27/11/11 Aggiornato il:

Norberto Proietti ~ Naif painter



Proietti [1927-2009] è nato a Spello da padre commerciante di bestiame, poi anche cuoco, mentre la madre con 5 figli aiutava il marito e cuciva abiti; molto rinomata a Spello perché creava modelli particolari e poi li eseguiva. Poco più che dodicenne Norberto andò in Trastevere a Roma, dallo zio per imparare un ‘mestiere’ che potesse dargli la possibilità di mantenersi. Non a caso si scelse un mestiere manuale e creativo.
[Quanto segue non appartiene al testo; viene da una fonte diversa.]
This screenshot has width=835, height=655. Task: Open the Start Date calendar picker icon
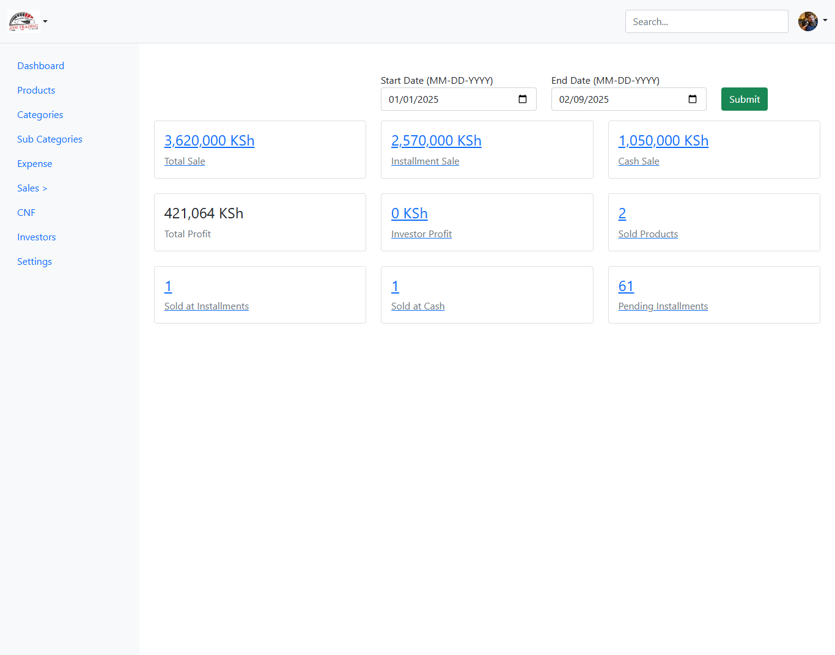tap(523, 99)
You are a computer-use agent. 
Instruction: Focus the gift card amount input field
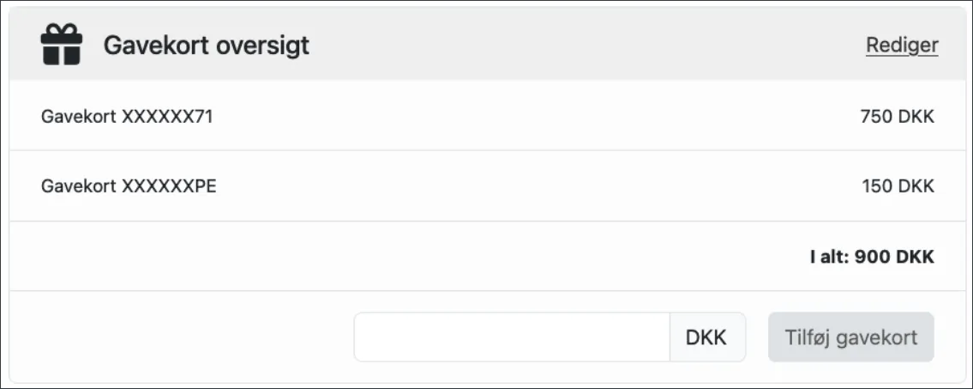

Nel 1942 tornò a Spello, dopo questa esperienza cominciò a guardare le innumerevoli bellezze pittoriche che lo circondavano, con una luce diversa. Dopo un esperienza come sarto a Bergamo, nel 1950, riuscì ad aprirsi un laboratorio nel suo paese. Nel 1951 dipinge il primo quadro, opera che suscita l’ammirazione dei suoi visitatori. La svolta avviene all’improvviso, da dello stucco lasciato per caso da alcuni imbianchini, prepara il fondo di una tavoletta, lo incide e lo colora, iniziando a delineare una forma espressiva del tutto personale. Nel 1962 espone in Lussemburgo, nel 1965-66 in America a Memphis; si era aperto il mercato internazionale. Dal 1967 al 1974 è presente quasi ogni anno al Festival dei due Mondi a Spoleto. Cesare Zavattini convinto estimatore di Norberto, gli fa attribuire nel 1971 il Premio Suzzara, l’Oscar dell’arte ‘ingenua’ nazionale. Da allora la sua storia artistica non ha mai conosciuto interruzioni. Il Medioevo è lo sfondo su cui si svolgono le scene che il pittore dipinge, ci sono quadri, tra i più conosciuti, dove c’è la una parte superiore occupata dal solito borgo turrito e nella parte inferiore ci sono campi lavorati. Qui vi appaiono continuamente frati che pregano e lavorano, vicoli, uliveti. Immagini medievali che raffigurano i mestieri o le opere.